- **About this task**:
Nothing but the records, repeated word for word and free of pictures, belongs in the answer.

Screenshot grounding data
--
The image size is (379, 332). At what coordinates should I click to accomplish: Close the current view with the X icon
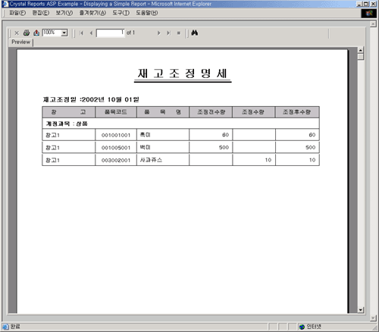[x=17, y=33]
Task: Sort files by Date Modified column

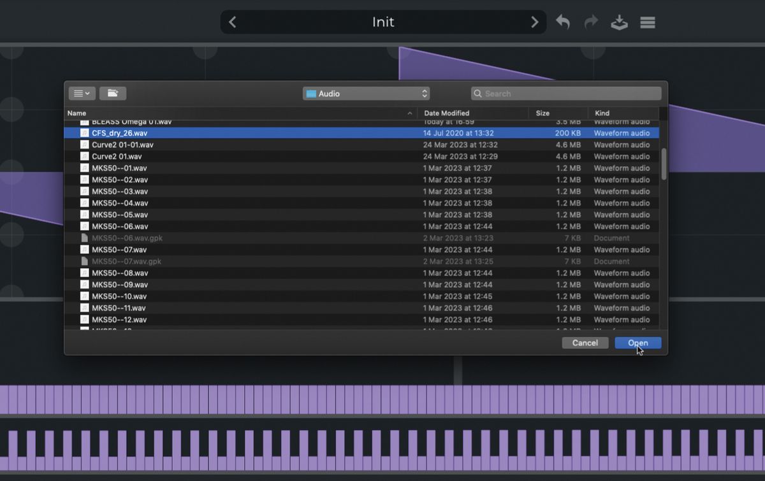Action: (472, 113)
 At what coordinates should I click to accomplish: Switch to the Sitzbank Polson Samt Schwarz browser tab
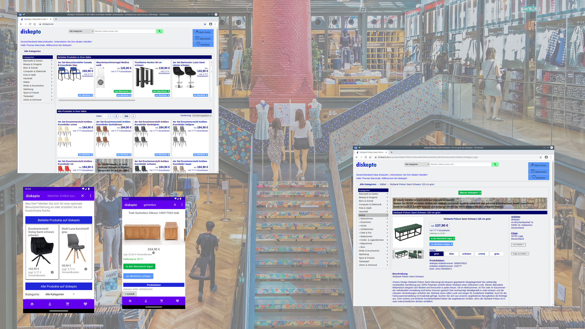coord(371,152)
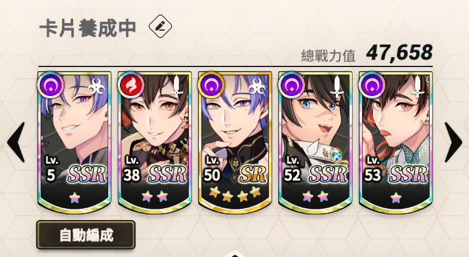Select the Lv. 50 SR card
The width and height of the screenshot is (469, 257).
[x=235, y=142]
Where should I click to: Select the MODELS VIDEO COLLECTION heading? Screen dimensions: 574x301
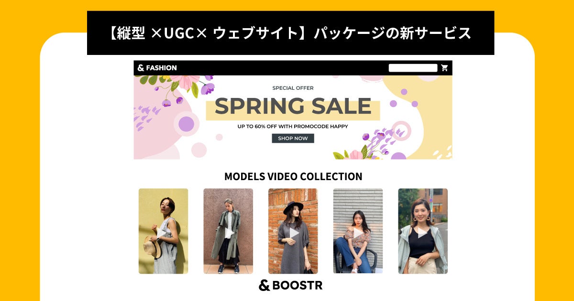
--
- **Output for this exercise**:
The image size is (379, 332). At what coordinates should I click to accomplish: Close the current view with the X icon
[x=17, y=33]
Task: Sort files by Date Modified column

Action: (472, 113)
 At what coordinates should I click to accomplish: Switch to the Sitzbank Polson Samt Schwarz browser tab
coord(371,152)
Select the Lv. 50 SR card
The width and height of the screenshot is (469, 257).
[x=235, y=142]
Where should I click to: Select the MODELS VIDEO COLLECTION heading? Screen dimensions: 574x301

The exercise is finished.